Les soupçons autour de sa double nationalité française, dévoilés après la publication de la liste de candidats, ont fait polémique. Rose Wardini, la présidente du mouvement « Sénégal nouveau » jette donc l’éponge et plaide la bonne foi. « La paix et la réconciliation de tous les enfants de ce pays passe largement au-dessus de toute ambition. C’est pourquoi j’ai décidé de renoncer aux miennes en espérant que cela facilitera la continuation du processus électoral et que les élections puissent se tenir avant le 2 avril 2024. » Après le retrait de Rosi Wardini, il ne reste plus qu’une seule femme dans la course à la présidentielle, Anta Babacar Ngom, une femme d’affaires.
Gynécologue engagée au sein de la société civile, Rose Wardini faisait partie des 20 candidats sélectionnés en janvier par le Conseil constitutionnel pour participer à l’élection présidentielle initialement prévue le 25 février, repoussée par le président Macky Sall. Convoquée par la police début février en raison de supposées révélations sur sa double nationalité franco-sénégalaise, elle a été retenue pendant 48 heures avant d’être autorisée à repartir. Notons que le Conseil constitutionnel avait rejeté la candidature de Karim Wade, ancien ministre et fils de l’ex-président Aboulaye Wade, en raison de sa double nationalité française et sénégalaise.
Rose Wardini a assuré qu’elle fournirait « toutes les preuves » à la justice pour confirmer sa nationalité exclusivement sénégalaise, une exigence constitutionnelle pour tout candidat à la présidentielle.
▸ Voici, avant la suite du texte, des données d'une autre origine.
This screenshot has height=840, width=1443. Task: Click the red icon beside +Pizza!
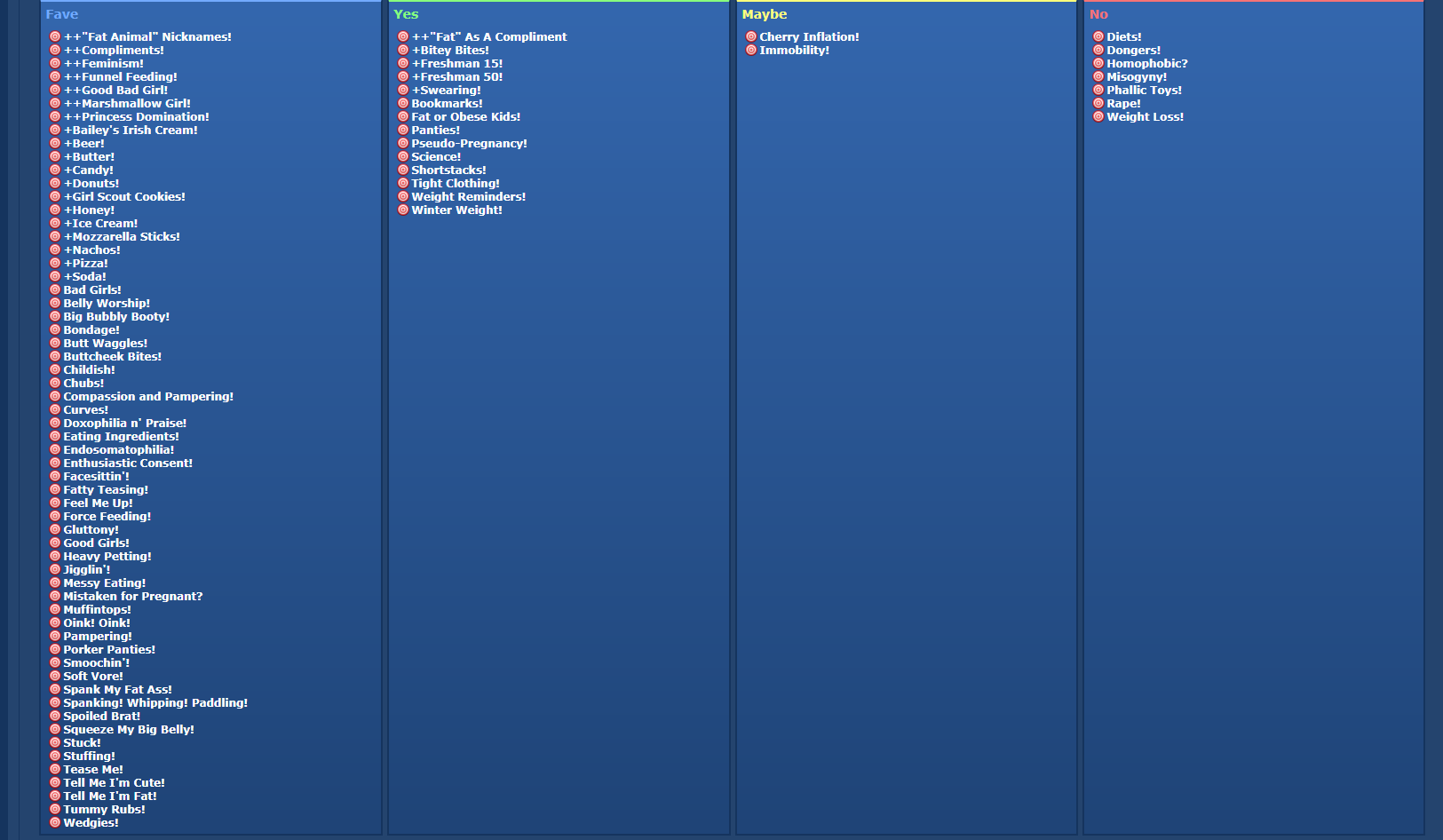coord(55,263)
De leur côté, 15 candidats validés pour la présidentielle du 25 février, exigent une élection et une passation de pouvoir avant le 2 avril, date de l’expiration du mandat du chef de l’État. Parmi eux, Bassirou Diomaye Faye, candidat de l’ex-Pastef, emprisonné, Khalifa Sall, Thierno Alassane Sall, Malick Gakou ou encore Aly Ngouille Ndiaye, ancien ministre du président Macky Sall.